Dataset entries:
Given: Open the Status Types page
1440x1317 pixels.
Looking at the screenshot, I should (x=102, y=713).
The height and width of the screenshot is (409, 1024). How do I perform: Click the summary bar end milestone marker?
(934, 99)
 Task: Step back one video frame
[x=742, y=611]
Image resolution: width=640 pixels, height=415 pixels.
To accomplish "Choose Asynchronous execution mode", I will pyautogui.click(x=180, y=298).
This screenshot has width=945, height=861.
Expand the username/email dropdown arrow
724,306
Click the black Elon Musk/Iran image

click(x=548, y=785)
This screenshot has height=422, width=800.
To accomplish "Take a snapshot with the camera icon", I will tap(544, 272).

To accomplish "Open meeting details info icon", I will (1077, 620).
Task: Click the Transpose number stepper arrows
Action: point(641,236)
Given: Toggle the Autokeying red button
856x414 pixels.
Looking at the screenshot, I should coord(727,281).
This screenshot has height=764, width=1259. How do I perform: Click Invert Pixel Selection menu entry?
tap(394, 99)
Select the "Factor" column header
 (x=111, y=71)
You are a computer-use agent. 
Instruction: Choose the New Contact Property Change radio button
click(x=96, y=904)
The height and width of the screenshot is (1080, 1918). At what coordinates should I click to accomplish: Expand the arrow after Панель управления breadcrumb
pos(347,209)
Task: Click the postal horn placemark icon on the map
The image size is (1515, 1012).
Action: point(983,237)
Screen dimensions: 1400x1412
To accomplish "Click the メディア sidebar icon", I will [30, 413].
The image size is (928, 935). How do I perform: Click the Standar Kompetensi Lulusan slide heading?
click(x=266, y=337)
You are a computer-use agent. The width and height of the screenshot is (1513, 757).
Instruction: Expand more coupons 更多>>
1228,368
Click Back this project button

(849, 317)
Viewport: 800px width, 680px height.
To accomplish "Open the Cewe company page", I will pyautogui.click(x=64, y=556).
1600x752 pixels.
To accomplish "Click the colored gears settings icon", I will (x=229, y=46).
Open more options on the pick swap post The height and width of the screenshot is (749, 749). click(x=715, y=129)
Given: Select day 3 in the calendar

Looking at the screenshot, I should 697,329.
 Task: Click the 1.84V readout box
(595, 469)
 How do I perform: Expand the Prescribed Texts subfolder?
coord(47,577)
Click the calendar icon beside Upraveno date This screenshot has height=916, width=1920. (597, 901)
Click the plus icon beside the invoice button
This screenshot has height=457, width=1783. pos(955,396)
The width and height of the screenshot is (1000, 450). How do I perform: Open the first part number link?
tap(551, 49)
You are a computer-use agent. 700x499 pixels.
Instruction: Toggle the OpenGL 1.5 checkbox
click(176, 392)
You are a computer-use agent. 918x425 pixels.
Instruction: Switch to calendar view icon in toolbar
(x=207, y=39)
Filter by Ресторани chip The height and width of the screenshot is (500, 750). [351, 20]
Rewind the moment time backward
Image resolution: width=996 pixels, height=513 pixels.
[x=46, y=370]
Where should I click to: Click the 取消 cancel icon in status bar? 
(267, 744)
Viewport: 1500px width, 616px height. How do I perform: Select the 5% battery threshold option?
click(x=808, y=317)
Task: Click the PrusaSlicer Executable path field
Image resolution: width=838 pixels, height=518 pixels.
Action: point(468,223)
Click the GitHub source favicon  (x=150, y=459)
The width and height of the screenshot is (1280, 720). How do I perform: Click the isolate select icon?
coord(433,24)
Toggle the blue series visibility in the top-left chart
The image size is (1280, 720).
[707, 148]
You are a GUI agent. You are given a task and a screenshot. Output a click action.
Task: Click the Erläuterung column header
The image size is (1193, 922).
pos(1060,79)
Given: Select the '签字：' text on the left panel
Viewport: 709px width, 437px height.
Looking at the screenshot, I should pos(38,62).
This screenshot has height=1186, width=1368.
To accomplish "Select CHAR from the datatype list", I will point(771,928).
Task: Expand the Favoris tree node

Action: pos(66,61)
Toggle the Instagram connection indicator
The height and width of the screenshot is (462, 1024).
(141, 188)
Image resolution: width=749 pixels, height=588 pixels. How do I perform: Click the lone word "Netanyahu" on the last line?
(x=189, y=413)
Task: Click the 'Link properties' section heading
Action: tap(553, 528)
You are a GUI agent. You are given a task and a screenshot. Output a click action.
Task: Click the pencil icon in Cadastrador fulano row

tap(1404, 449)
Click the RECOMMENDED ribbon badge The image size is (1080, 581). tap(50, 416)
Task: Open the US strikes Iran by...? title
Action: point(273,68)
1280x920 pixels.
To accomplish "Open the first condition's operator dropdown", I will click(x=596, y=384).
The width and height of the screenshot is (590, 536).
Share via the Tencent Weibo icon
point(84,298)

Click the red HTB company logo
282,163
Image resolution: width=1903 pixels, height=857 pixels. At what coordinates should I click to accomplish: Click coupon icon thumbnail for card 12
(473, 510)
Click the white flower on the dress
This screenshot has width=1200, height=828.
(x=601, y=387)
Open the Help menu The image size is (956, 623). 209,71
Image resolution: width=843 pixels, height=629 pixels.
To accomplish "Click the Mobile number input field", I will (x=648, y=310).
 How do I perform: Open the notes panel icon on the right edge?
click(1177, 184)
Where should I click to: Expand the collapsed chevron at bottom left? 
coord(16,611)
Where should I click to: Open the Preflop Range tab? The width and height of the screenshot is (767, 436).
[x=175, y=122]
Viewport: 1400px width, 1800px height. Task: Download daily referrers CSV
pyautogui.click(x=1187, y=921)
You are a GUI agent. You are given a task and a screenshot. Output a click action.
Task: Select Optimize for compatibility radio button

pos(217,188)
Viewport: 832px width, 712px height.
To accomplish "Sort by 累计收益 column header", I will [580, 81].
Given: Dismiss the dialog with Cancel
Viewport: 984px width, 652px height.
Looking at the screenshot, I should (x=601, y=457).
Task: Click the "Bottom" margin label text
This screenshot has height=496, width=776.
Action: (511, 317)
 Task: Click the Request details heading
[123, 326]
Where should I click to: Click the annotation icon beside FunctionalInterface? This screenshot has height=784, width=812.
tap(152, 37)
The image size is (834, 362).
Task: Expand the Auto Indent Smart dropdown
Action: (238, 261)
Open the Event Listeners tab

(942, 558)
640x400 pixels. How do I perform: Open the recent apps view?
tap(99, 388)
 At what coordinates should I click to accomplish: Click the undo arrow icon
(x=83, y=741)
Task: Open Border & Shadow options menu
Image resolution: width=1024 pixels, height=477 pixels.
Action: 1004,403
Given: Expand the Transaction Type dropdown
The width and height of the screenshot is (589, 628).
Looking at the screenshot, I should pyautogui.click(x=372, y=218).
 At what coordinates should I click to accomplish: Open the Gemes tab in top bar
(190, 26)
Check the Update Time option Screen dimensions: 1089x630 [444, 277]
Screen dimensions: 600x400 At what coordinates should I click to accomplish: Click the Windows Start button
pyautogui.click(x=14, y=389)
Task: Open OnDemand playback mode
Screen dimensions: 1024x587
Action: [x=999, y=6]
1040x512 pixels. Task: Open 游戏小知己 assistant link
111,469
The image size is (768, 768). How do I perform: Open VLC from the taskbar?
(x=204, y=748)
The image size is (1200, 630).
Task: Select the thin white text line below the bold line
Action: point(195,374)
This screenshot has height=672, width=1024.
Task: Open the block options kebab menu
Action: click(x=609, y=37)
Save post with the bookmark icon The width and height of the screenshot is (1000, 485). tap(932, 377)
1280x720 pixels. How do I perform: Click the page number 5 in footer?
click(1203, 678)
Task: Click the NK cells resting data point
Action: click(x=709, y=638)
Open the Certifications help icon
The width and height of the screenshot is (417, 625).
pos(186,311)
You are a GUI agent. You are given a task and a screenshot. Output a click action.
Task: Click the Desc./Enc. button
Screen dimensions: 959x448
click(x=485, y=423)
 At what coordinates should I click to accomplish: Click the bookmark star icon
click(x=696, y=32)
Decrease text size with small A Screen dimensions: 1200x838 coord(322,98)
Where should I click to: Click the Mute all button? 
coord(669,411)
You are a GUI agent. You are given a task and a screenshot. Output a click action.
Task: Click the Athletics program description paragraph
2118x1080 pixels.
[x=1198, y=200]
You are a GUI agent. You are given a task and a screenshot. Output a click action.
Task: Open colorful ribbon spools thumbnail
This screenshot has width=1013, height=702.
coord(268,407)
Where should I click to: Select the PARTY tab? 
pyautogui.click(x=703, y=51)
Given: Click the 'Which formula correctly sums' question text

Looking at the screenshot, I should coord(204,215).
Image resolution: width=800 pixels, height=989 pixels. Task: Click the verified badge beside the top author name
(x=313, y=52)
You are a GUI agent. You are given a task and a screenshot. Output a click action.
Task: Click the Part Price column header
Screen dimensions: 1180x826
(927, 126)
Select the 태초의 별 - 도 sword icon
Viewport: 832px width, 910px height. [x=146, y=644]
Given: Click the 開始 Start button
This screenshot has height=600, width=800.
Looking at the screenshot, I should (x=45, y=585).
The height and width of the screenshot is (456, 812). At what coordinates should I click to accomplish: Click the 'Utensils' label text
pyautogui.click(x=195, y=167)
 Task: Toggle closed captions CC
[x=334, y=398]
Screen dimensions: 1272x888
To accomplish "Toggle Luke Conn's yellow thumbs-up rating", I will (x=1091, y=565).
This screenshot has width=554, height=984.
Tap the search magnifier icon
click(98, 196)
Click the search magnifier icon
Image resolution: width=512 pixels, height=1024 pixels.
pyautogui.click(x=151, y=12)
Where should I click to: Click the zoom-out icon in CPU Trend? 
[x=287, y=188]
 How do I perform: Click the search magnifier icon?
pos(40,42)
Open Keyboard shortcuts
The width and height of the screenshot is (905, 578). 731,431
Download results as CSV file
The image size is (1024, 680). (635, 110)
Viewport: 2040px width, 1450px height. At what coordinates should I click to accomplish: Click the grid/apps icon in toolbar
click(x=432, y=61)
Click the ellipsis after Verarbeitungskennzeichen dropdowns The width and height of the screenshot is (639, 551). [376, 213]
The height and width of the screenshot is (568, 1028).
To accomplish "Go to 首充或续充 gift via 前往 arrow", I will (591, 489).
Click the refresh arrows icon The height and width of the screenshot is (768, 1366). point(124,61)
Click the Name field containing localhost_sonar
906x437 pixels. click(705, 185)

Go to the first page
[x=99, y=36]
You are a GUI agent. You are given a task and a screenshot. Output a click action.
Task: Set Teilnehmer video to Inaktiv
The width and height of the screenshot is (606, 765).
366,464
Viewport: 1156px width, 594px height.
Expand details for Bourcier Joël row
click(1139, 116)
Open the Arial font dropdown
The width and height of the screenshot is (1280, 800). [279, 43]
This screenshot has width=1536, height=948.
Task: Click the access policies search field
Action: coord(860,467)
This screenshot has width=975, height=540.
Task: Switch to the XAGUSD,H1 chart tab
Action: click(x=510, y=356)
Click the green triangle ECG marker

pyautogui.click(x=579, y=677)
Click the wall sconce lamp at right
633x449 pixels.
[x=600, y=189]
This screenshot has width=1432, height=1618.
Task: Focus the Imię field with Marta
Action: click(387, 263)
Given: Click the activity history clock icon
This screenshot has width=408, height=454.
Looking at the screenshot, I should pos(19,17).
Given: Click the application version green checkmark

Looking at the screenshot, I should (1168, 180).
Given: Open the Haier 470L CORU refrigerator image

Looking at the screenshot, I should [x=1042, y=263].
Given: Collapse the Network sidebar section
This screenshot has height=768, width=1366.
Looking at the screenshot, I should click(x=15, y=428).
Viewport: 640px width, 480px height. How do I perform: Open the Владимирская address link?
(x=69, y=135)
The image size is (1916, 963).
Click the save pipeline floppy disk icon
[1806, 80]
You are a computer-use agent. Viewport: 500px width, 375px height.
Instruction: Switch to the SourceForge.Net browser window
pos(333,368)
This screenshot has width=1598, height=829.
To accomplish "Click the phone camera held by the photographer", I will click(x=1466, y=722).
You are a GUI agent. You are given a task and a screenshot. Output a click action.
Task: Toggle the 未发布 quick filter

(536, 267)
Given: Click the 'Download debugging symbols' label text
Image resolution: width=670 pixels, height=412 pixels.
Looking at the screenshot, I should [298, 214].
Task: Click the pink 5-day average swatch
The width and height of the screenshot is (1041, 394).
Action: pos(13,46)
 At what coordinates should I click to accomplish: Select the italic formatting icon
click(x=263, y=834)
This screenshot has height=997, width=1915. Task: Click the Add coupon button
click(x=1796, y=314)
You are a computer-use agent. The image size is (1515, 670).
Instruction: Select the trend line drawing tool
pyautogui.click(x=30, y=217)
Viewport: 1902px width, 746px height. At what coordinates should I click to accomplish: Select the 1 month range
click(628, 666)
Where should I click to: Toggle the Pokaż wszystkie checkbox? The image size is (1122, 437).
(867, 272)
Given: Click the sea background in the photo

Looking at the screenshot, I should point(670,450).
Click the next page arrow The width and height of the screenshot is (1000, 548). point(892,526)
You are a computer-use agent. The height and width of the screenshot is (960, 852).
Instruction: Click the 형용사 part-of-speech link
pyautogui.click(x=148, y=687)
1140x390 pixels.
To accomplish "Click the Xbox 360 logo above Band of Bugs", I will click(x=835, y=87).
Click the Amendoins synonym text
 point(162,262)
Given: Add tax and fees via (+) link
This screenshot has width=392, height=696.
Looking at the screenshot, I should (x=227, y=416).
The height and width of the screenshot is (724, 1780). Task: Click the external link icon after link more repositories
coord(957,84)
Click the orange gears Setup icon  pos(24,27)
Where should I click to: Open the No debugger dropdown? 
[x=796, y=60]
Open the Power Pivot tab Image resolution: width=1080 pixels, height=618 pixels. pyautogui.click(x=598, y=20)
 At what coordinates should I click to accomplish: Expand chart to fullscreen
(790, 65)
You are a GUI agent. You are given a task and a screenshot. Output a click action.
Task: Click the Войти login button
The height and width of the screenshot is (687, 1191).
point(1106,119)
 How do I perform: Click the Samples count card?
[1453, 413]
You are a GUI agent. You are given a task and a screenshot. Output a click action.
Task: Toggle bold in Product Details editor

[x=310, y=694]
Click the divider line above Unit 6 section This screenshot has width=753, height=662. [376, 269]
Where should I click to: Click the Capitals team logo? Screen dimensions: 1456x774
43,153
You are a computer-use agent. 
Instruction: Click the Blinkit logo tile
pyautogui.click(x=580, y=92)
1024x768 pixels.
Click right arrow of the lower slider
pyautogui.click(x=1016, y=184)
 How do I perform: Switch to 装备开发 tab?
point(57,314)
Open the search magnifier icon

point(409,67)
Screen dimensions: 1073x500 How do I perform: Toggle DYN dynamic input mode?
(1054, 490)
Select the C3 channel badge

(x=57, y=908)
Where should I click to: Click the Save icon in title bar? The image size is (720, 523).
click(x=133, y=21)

Your assignment: Using the entries above, return exactly the lines from the line with "You are a computer-use agent. Viewport: 500px" to the line with "Given: Click the 'Download", counting both of those lines.

Solution:
You are a computer-use agent. Viewport: 500px width, 375px height.
Instruction: Switch to the SourceForge.Net browser window
pos(333,368)
This screenshot has width=1598, height=829.
To accomplish "Click the phone camera held by the photographer", I will click(x=1466, y=722).
You are a GUI agent. You are given a task and a screenshot. Output a click action.
Task: Toggle the 未发布 quick filter

(536, 267)
Given: Click the 'Download debugging symbols' label text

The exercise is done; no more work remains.